NUMERO 61 - MARZO 2015

Porno Duro en San Valentín

David Torres

 

No me fío mucho de las reseñas negativas de 50 sombras de Grey porque lo más seguro es que la mayoría de los críticos se hayan leído el libro. Les puede la profesionalidad y no acaban de comprender que este libro no está hecho exactamente para leerlo sino para ponerlo en práctica. Venderlo en librerías es una ordinariez: deberían venderlo en las farmacias y además con toalla en lugar de un marcapáginas. Enfadados con la superficialidad, la ñoñería y la prosa de grandes almacenes de la novela, los críticos pasan por alto que este libro ha salvado la vida sexual de muchas mujeres, de muchos hombres, de algunas parejas heterosexuales e incluso de algún matrimonio. Sobre todo, de los que no lo han leído. Además ha dado lugar a intensos y sesudos debates intelectuales; recuerdo un foro de lectoras donde una señora que se definía como psicóloga, cincuentona, freudiana y bilbaína (más o menos por ese orden) defendía la novela a capa y espada y decía haber redescubierto su libido gracias a cierto pasaje del libro y unas bolas chinas. Eso sí, ella escribía “livido”, que es más o menos como me quedé yo después de leer su comentario.

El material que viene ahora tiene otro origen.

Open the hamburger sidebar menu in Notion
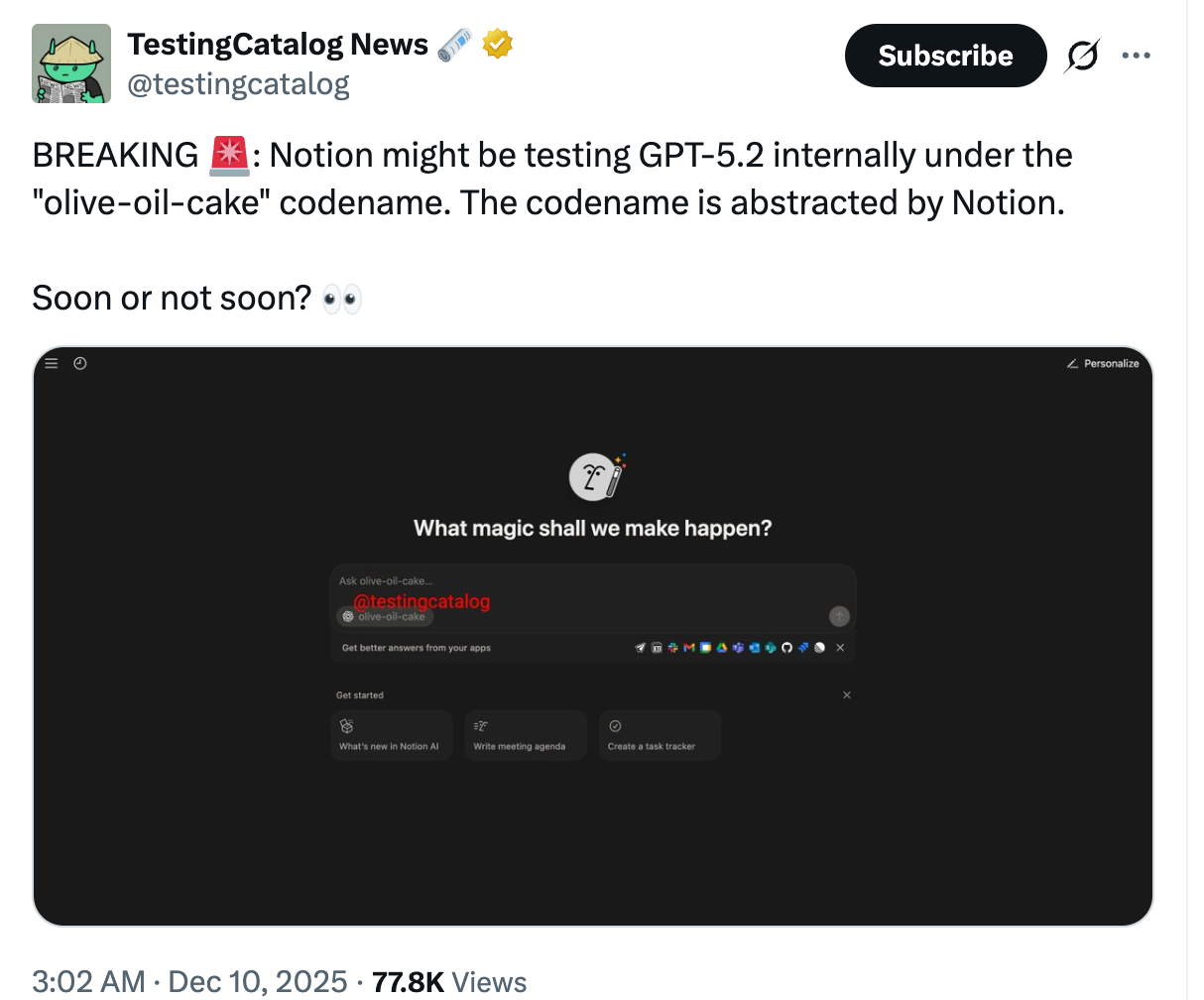 [x=52, y=364]
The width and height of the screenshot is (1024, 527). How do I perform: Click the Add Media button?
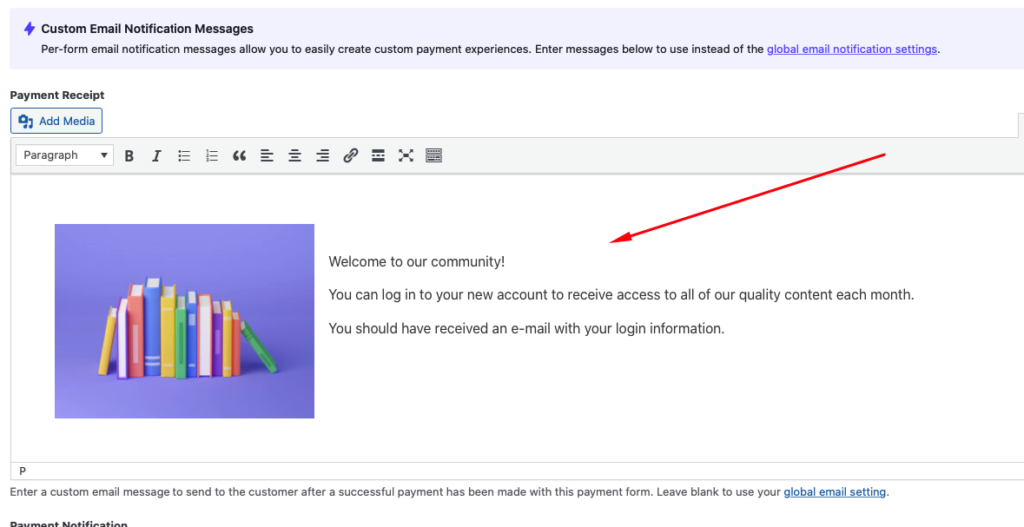click(x=57, y=121)
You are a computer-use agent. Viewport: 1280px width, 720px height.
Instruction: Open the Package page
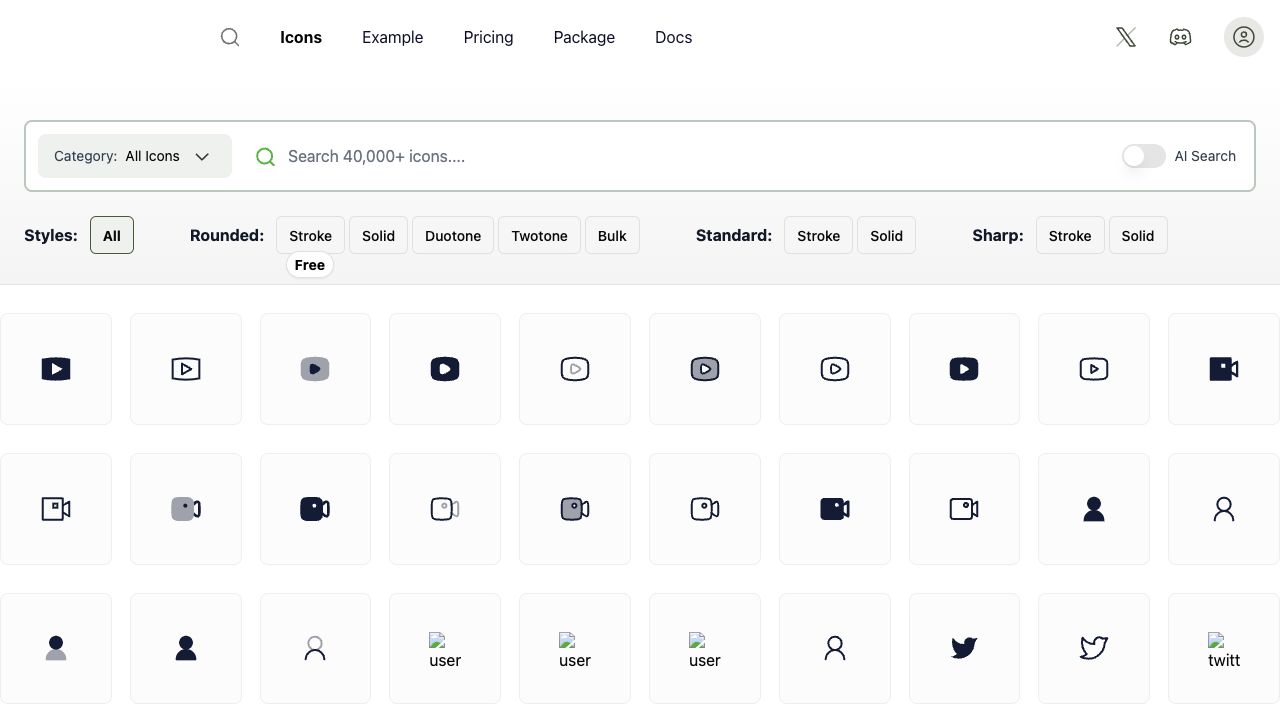[x=584, y=37]

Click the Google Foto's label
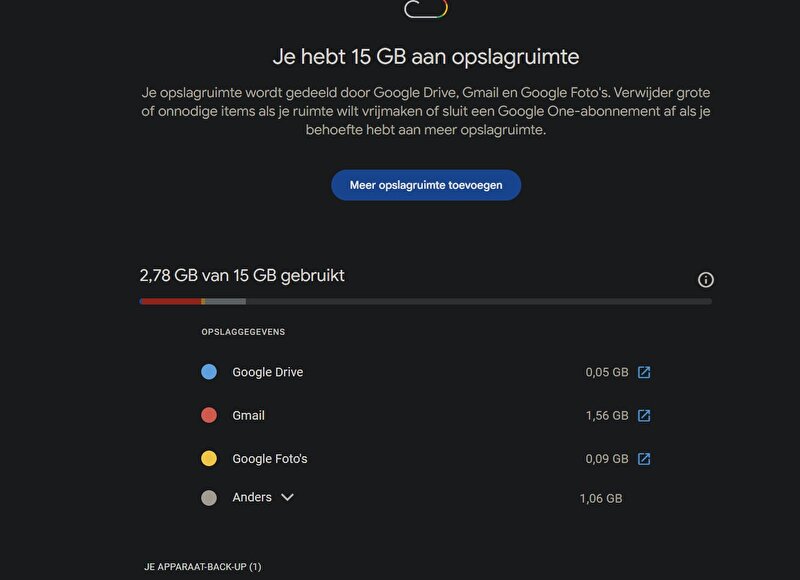[x=269, y=459]
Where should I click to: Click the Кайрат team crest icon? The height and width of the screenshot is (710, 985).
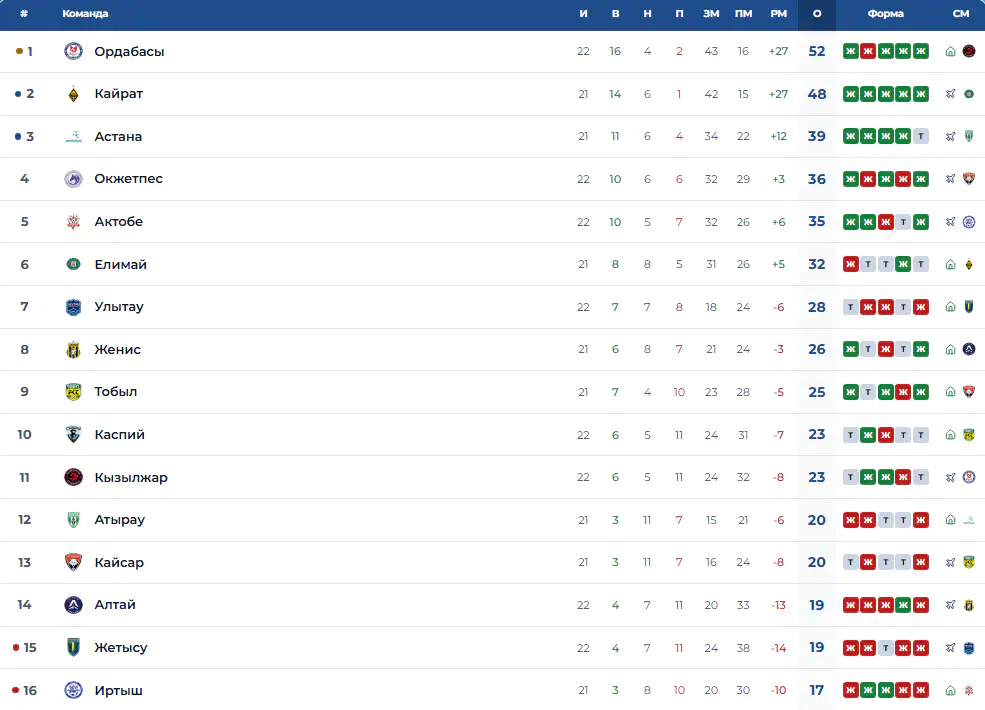[73, 94]
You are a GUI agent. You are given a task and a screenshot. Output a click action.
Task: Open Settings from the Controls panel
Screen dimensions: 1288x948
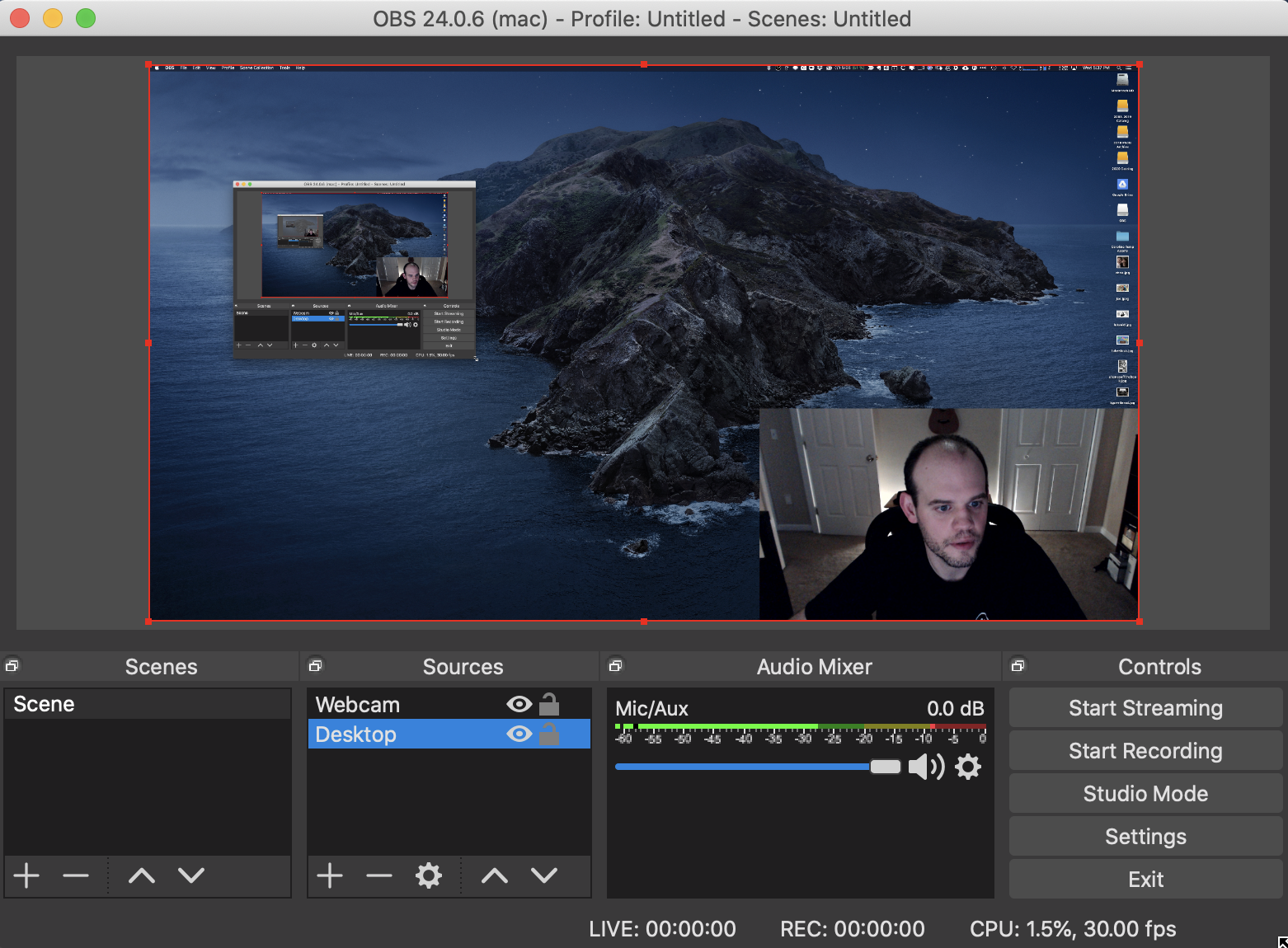[1145, 837]
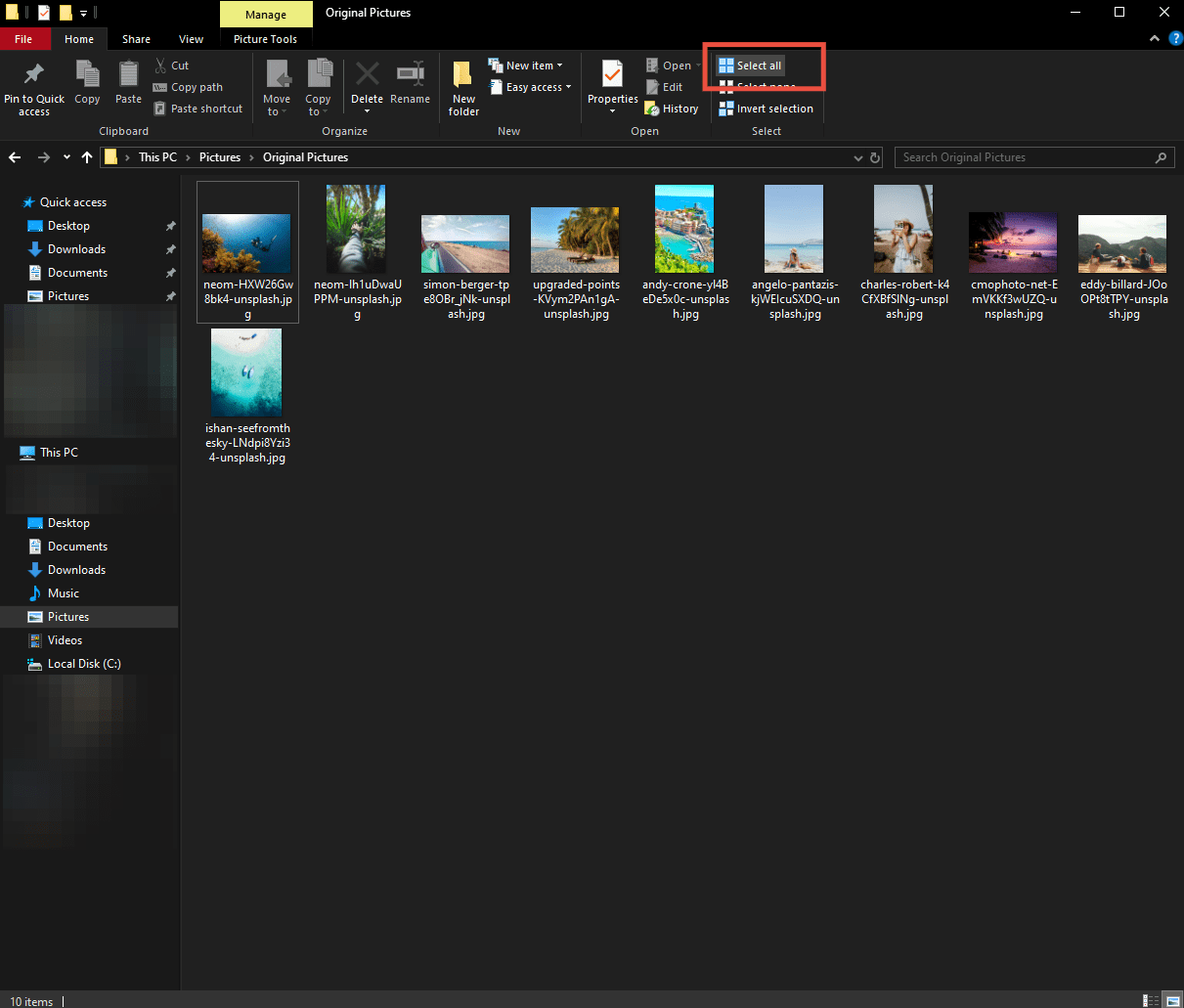The width and height of the screenshot is (1184, 1008).
Task: Switch to the Share tab
Action: tap(136, 39)
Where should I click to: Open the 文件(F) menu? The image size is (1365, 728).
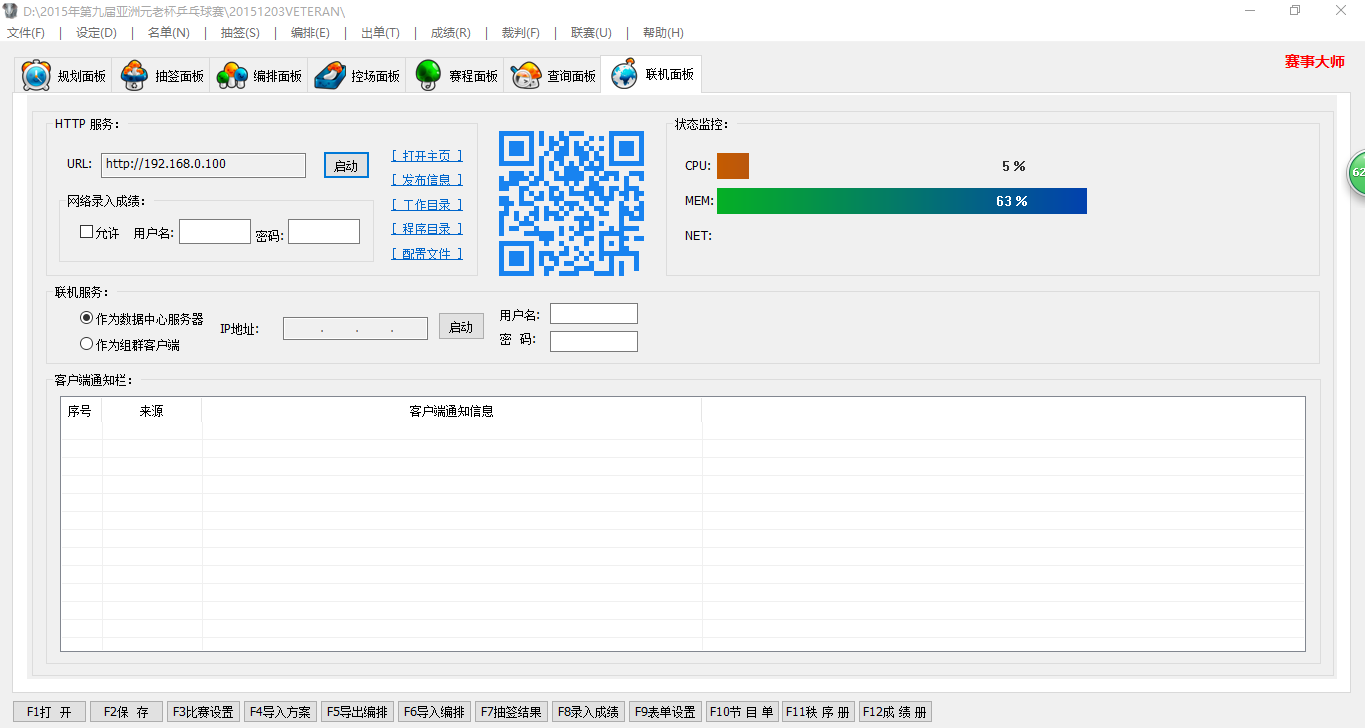[x=26, y=33]
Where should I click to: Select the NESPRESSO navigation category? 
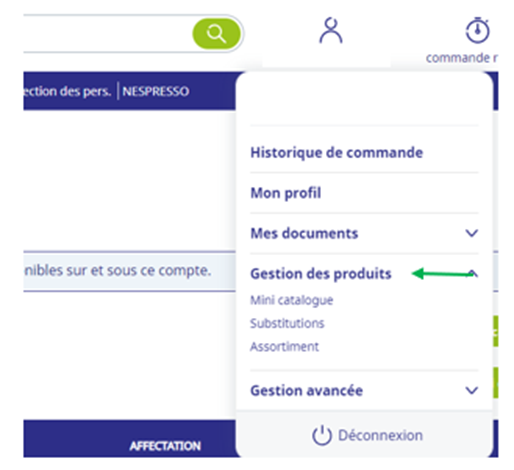pyautogui.click(x=156, y=91)
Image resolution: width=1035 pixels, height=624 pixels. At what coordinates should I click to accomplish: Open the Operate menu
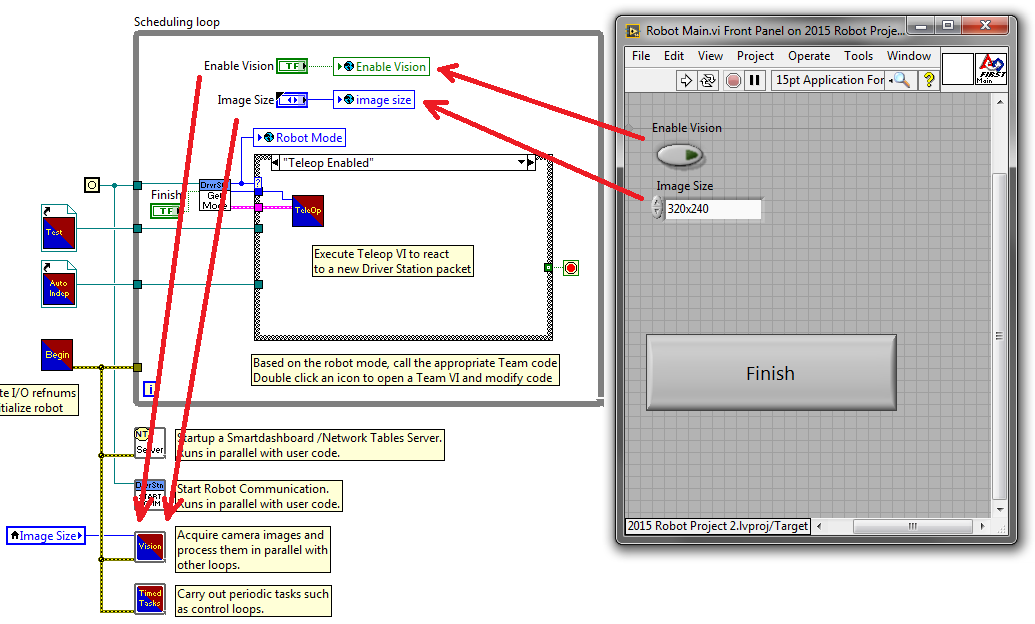click(x=808, y=56)
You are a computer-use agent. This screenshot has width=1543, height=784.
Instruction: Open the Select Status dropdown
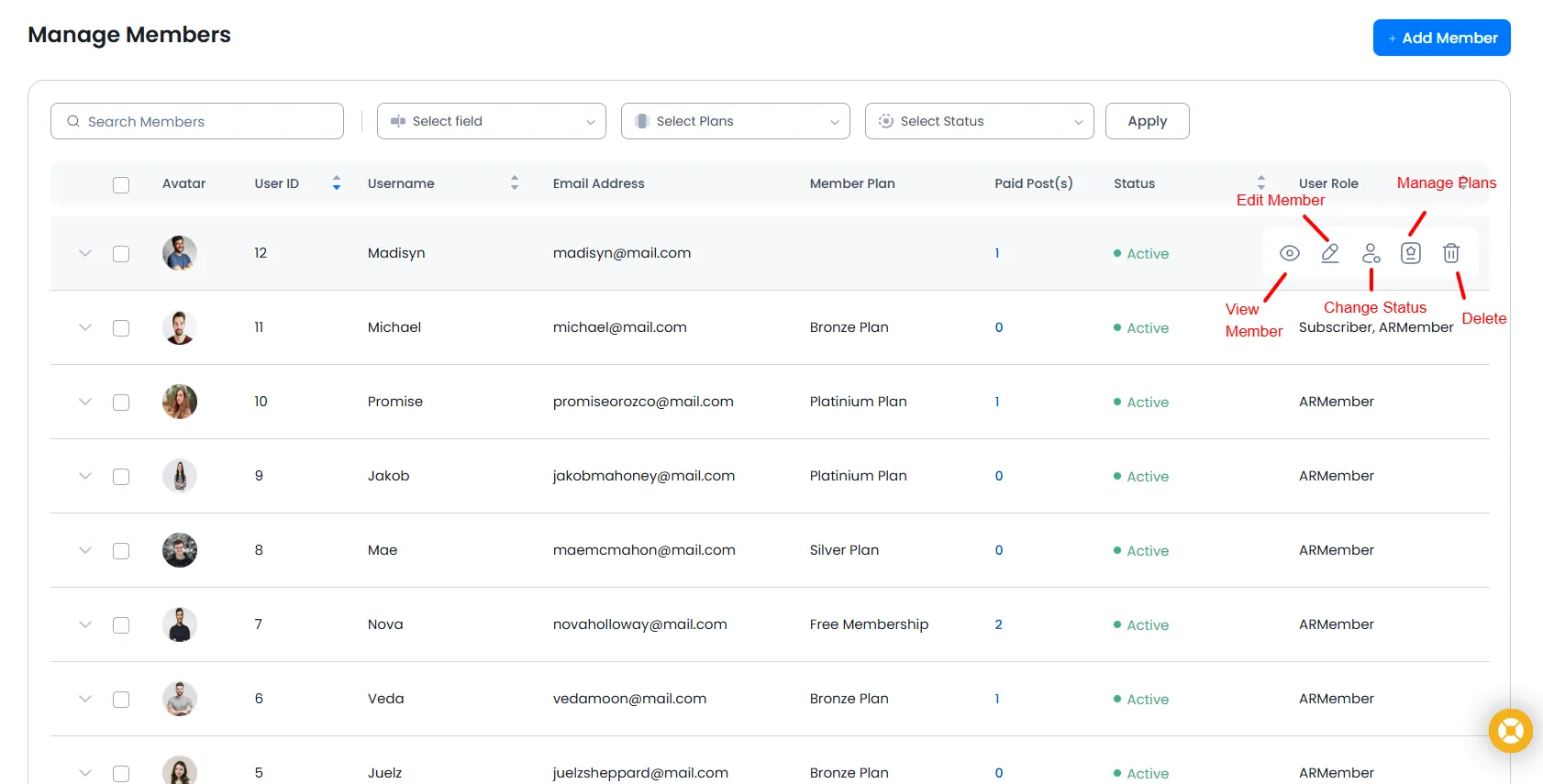click(979, 121)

En experiencias de sadomasoquismo, lo más fuerte que yo he oído nunca es lo que contaba una amiga mía que le ocurrió la primera y última vez que se acostó con un ligue suyo. No es que el tipo le sacara esposas, ni látigos, ni vasos de helado, ni nada de esa parafernalia costosísima que hace pensar en una perrera de segunda mano. Es que se sacó la ropa, se le trepó encima con sus varios michelines y ciento y pico kilos, y se le quedó dormido en mitad del coito. Al principio, cuando retumbaron los primeros ronquidos, mi amiga pensó: “Espera, esto debe de ser una broma”. Pero al rato ya comprendió que no, más o menos cuando notó que aquello debía de ser contagioso porque se le habían quedado dormidas las piernas. Bruscamente, los ronquidos cesaron en un acceso de apnea que se prolongó durante un minuto interminable y entonces mi amiga pensó que el hombre se le había muerto allí mismo, aparcado de satisfacción, y que ella sola se había metido en una historia de Stephen King. O más bien debajo.

Mi amiga no sacó ningún video ni ninguna novela de esta experiencia límite, únicamente la costumbre de aderezar una futura velada de sexo anónimo con té o café en lugar de alcohol, y de tener siempre a mano un alfiler. En cambio, de 50 sombras de Grey han sacado ya una película cuyas mejores críticas aseguran que no le llega a los talones al libro: cómo debe de estar el celuloide. En cualquier caso, en un mundo donde una mujer muere a golpes cada treinta segundos y en un país donde el maltrato de género es el deporte nacional, es lógico que triunfe una ficción donde una mujer es maltratada, humillada y golpeada por un sádico baboso, gomoso y millonario. Y que a ella encima le guste, como a los pobres de solemnidad sodomizados por los bancos, las criaturas del Señor estafadas por hipotecas y las almas de cántaro que siguen votando al PP.